**Consignes:**
(1) Dans l'extrait sur le film Snake Eyes, quel personnage est chargé de protéger le Secrétaire à la Défense ?
(2) Recopiez mot pour mot le passage de l'extrait sur le film Snake Eyes qui commence par « Kevin Dunne, portant » et va jusqu'à « quitter la salle. ».

=== Extrait à lire ===

Snake
eyes est l'un des films de Brian De Palma préféré, mais j'ai
beaucoup de films de Brian De Palma, l'un de ceux que je revoie
toujours avec plaisir depuis maintenant déjà 20 ans. Pourtant, je
ne suis pas un grand fan de Nicolas Cage et son entrée en matière
dans ce plan séquence (qu'il soit faux est encore plus depalmien
que s'il était vrai et continu) dans les couloirs de ce casino
d'Atlantic City promis à la démolition par son propriétaire Powell
(John Heard) pour en construire un neuf à la place. Le casino est
surtout menacé par un orage violent qui s'abat sur l'océan.
Nicolas
Cage est Rick Santoro et il porte une chemise d'un mauvais goût
certain (presque aussi kitsch que la veste en peau de serpent dans
Sailor et Lula), une chemise pour faire la fête, une chemise
de divertissement. Il s’apprête, comme 14000 autres personnes à
assister à un match de boxe. Il traverse avec sa fougue de chien fou
habituelle les escaliers, les couloirs, téléphone avec son
portable, entre partout, croise le boxeur du cru, Lincoln Tyler (Stan
Shaw) qu'il encourage à grand cris. Tyler vient du même lycée que
Santoro, il lui répétera plusieurs fois montrant sa bague d'alumni.
Le
plan séquence détaille tous les recoins de la salle de spectacle et
multiplie, dans ses premières secondes, les écrans de télévisions
sur lesquels on voit successivement la tempête qui approche (une
équipe locale de télévision filme), l'arrivée du Secrétaire à
la Défense interviewé par Lou (Kevin Dunn) et la foule qui fait un
vacarme du diable. Malgré sa chemise affriolante, Santoro est un
policier, mais pas très net. Plutôt du genre à se laisser glisser
quelques billets, à cogner un pauvre type (Luis Guzman) et à
reluquer les filles (celle qui annonce le round N°7).
Le
flic corrompu et bas de plafond rencontre son strict opposé
néanmoins son meilleur ami, comme Santoro lui rappelle à longueur
de film ; Kevin Dunne (Gary Sinise) – ça m'a toujours
intrigué d'avoir donné ce nom de personnage alors que l'acteur
Kevin Dunn joue le rôle du journaliste prêt à tout pour un scoop,
je ne sais pas si Brian De Palma a choisi volontairement ce nom.
Kevin Dunne, portant un bel uniforme bien repassé et orné de
nombreuses décorations militaires, loin de la chemise colorée de
Santoro, est chargé de la protection du Secrétaire à la Défense.
L'excitation
est à son comble, une femme rousse à la robe rouge (Jayne
Heitmeyer) vient s’asseoir devant le ring, puis change de place.
Tandis que Santoro s'excite pour le combat de boxe, Dunne s'enquiert
de savoir qui elle est. Puis, Julia une femme blonde à la robe noire
(Carla Gugino) vient parler avec le Secrétaire à la Défense. Tyler
perd son match par KO. Deux coups de feu sont tirés qui atteignent
le Secrétaire et la femme blonde qui en perd ses lunettes. Santoro,
l'air hébété, tente de comprendre ce qui se passe, le public crie
de peur et commence à quitter la salle.

=== Enregistrements affichés ===

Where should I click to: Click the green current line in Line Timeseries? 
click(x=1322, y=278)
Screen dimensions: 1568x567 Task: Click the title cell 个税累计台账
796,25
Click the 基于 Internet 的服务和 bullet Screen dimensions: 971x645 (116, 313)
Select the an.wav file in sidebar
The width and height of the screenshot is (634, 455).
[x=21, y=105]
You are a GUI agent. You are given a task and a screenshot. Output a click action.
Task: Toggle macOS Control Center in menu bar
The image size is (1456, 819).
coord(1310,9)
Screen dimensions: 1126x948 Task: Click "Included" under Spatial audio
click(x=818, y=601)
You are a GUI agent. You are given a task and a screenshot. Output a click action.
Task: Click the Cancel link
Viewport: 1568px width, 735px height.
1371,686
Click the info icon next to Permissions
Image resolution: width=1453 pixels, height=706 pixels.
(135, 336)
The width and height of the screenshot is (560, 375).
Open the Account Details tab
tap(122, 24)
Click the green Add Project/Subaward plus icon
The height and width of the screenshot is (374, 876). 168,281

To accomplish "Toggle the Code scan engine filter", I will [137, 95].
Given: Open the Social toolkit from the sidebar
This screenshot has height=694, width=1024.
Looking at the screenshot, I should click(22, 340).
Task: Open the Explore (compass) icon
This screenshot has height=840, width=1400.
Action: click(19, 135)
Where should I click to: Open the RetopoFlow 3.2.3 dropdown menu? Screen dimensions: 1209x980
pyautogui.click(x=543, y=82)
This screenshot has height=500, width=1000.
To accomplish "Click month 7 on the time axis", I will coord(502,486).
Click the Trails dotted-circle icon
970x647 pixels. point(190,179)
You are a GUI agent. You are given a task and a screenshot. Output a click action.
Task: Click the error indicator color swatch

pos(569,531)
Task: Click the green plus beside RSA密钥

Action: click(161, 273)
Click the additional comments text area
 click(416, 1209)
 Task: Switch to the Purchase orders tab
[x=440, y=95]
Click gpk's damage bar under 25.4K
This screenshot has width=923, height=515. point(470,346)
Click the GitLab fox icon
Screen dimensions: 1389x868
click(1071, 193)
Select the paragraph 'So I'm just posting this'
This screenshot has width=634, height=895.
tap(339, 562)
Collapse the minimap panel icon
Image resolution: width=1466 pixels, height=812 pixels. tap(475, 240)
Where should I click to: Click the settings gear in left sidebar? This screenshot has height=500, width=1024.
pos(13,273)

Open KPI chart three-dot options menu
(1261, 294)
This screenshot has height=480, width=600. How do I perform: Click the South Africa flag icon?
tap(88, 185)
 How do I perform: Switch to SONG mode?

===

**Corrigé:**
(1) Kevin Dunne, joué par Gary Sinise.

(2)
Kevin Dunne, portant un bel uniforme bien repassé et orné de
nombreuses décorations militaires, loin de la chemise colorée de
Santoro, est chargé de la protection du Secrétaire à la Défense.
L'excitation
est à son comble, une femme rousse à la robe rouge (Jayne
Heitmeyer) vient s’asseoir devant le ring, puis change de place.
Tandis que Santoro s'excite pour le combat de boxe, Dunne s'enquiert
de savoir qui elle est. Puis, Julia une femme blonde à la robe noire
(Carla Gugino) vient parler avec le Secrétaire à la Défense. Tyler
perd son match par KO. Deux coups de feu sont tirés qui atteignent
le Secrétaire et la femme blonde qui en perd ses lunettes. Santoro,
l'air hébété, tente de comprendre ce qui se passe, le public crie
de peur et commence à quitter la salle.